Yeah, so most vulnerable stages are really the ones that depend on new start and scheduling capacity. So most vulnerable are the new fee-bearing submissions that need to be accepted and the clock has to start because FDA has signaled that it may be unable to accept new fees during a lapse. Anything that is inspection-dependent, so again, pre-approval inspections, major manufacturing site changes, and some high-impact supplements, because inspection slots are a throughput bottleneck, even in normal times. So, that will absolutely be impacted. And then administrative, so, meeting scheduling, follow-ups, and coordinated cross-center communication. So, these are really the most vulnerable.
And the least impacted will be the critical health and safety functions. That will continue to be supported by the carryover user fee funding. So, certain reviews can continue for at least a period of time even if the broader government operation is constrained. So, it is not really a universal slowdown, it's going to be targeted.

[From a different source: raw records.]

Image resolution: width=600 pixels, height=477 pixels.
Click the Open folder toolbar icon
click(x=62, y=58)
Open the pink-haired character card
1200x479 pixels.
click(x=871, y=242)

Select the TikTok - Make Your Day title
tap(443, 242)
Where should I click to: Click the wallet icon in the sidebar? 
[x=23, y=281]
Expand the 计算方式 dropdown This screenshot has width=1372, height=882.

And the agency's really going to focus its effort on the high-critical items. So, the big lesson from recent funding lapses is that the uncertainty cost is often higher than the shutdown itself. We have seen that FDA can continue to position and process a portion of it's work using the carryover user fee funding, but the system becomes less predictable.
So, can they accept new fee-bearing submissions or not? What's the pace of the routine operations? And the result is really this backlog after reopening, and companies lose time, not only during the lapse, but also the revamp.
So, for 2026, companies should be doing three things. So, having the shutdown playbooks, with clear triggers, decision rights, and two scenario timelines. So what's the base case versus if there is a shutdown that happens? How are you going to plan around it?
Earlier inspection readiness: really having that single source of truth documentation so that they can move fast when the capacity actually returns with the agency. And your supply and portfolio product prioritization, so really deciding upfront which products and changes get resources if the timelines actually compresses.
How prepared is the industry? I think better than a decade ago, because we have digital submissions, we have stronger quality systems, and really more a mature scenario planning cadence within manufacturers.
But, we're still exposed to where dependency is physical inspections and the agency throughput. So, the winners are really the team that will treat this like any other operational risk: Plan early, protect the milestones, and communicate clearly.